WHAT THE EXERCISE ASKS
Write out exactly the lines of the entries below, from the first through the line containing "PRE-Black Friday DEALS (241, 899)", and nothing beyond them.

Dataset records:
- - - -
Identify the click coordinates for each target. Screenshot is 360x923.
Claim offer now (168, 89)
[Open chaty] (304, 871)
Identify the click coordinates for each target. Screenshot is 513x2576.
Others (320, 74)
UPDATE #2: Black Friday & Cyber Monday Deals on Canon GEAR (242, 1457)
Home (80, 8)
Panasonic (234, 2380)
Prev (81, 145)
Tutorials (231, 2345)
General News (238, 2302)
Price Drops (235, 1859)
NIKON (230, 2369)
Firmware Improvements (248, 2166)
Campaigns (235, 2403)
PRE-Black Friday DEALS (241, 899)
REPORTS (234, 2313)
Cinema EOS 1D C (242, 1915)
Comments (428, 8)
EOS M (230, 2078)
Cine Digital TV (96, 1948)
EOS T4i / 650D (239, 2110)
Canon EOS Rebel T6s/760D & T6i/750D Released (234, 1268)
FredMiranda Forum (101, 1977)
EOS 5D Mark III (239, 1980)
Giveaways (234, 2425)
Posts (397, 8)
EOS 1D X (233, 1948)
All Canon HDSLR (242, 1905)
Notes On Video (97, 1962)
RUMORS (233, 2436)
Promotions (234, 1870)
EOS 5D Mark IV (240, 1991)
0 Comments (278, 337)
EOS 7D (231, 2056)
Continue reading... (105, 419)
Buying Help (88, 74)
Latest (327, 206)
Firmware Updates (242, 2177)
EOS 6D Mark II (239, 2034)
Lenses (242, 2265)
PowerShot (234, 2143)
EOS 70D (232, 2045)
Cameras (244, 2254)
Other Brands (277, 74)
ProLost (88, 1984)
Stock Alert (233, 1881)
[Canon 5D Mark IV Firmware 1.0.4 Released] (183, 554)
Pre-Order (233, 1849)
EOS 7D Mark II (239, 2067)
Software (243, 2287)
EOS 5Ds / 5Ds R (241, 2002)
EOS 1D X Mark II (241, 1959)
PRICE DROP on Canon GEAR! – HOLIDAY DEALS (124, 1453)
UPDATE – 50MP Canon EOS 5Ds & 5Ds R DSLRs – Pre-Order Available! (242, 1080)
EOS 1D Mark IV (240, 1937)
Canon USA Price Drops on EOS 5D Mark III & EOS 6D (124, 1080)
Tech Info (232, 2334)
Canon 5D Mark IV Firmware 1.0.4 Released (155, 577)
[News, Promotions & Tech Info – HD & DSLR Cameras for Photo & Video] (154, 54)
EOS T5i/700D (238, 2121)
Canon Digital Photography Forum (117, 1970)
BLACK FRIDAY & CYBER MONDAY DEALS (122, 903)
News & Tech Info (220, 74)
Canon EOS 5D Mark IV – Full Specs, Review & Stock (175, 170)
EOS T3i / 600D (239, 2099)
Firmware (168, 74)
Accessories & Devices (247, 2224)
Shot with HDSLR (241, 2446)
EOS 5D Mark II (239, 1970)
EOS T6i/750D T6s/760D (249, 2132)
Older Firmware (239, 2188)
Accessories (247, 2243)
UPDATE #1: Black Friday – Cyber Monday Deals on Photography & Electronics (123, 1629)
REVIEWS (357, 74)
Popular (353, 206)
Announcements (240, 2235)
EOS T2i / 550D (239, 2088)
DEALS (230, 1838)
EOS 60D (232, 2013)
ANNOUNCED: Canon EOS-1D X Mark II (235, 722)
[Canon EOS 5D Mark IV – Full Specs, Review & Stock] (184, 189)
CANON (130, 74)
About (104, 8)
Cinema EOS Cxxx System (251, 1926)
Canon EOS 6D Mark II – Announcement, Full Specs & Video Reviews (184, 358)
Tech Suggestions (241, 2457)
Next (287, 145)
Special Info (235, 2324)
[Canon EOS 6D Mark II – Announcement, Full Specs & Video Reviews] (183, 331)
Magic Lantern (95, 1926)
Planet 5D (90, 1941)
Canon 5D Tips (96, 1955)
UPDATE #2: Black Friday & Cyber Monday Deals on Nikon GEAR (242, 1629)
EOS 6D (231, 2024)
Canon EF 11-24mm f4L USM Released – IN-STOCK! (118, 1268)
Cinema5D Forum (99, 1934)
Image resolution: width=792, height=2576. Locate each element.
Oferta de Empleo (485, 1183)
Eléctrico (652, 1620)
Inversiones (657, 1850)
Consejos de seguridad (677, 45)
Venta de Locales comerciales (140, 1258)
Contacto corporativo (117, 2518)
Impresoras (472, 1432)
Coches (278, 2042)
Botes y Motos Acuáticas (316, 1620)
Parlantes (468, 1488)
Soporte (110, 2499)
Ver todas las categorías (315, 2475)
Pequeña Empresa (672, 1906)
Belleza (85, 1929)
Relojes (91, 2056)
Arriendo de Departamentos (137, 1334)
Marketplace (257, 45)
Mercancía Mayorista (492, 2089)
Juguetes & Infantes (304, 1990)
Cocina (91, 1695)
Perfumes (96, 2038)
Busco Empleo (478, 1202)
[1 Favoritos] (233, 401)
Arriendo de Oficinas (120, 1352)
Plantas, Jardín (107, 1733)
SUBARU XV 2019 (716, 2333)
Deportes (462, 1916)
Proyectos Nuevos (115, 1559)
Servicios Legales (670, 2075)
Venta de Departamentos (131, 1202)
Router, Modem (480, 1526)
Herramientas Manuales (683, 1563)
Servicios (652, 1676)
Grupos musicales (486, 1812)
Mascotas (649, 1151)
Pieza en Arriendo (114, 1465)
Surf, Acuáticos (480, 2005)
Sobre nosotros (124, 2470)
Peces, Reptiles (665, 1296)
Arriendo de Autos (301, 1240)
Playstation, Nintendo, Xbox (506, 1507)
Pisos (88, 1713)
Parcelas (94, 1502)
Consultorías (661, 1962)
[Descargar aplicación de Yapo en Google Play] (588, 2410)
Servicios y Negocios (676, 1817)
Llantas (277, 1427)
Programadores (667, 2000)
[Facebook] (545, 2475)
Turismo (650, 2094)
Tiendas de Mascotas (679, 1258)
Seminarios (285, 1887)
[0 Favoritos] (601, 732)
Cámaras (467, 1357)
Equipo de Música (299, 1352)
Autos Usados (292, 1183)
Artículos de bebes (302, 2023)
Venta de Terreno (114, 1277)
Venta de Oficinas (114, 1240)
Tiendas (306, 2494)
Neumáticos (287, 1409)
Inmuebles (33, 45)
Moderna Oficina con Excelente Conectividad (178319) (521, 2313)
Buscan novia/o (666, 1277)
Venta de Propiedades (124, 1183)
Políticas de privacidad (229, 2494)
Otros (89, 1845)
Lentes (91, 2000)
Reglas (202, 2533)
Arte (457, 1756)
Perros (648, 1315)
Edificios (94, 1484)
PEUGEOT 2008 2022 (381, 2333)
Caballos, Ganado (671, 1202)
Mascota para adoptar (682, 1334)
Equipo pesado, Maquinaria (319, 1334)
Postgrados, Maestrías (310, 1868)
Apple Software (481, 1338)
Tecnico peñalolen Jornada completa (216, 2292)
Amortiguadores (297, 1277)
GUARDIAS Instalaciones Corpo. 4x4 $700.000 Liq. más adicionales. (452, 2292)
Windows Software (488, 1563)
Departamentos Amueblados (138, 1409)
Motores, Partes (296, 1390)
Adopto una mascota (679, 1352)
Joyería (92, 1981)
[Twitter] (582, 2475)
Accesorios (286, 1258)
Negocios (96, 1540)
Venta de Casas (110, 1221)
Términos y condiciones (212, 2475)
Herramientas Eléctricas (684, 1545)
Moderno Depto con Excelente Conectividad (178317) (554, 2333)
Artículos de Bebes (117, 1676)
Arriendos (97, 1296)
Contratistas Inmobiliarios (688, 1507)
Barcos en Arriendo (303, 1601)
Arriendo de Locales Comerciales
- - - -
EXERCISE OUTPUT
Identify the click coordinates for each target. Screenshot is 360x923.
Claim offer now (168, 89)
[Open chaty] (304, 871)
Identify the click coordinates for each target. Screenshot is 513x2576.
Others (320, 74)
UPDATE #2: Black Friday & Cyber Monday Deals on Canon GEAR (242, 1457)
Home (80, 8)
Panasonic (234, 2380)
Prev (81, 145)
Tutorials (231, 2345)
General News (238, 2302)
Price Drops (235, 1859)
NIKON (230, 2369)
Firmware Improvements (248, 2166)
Campaigns (235, 2403)
PRE-Black Friday DEALS (241, 899)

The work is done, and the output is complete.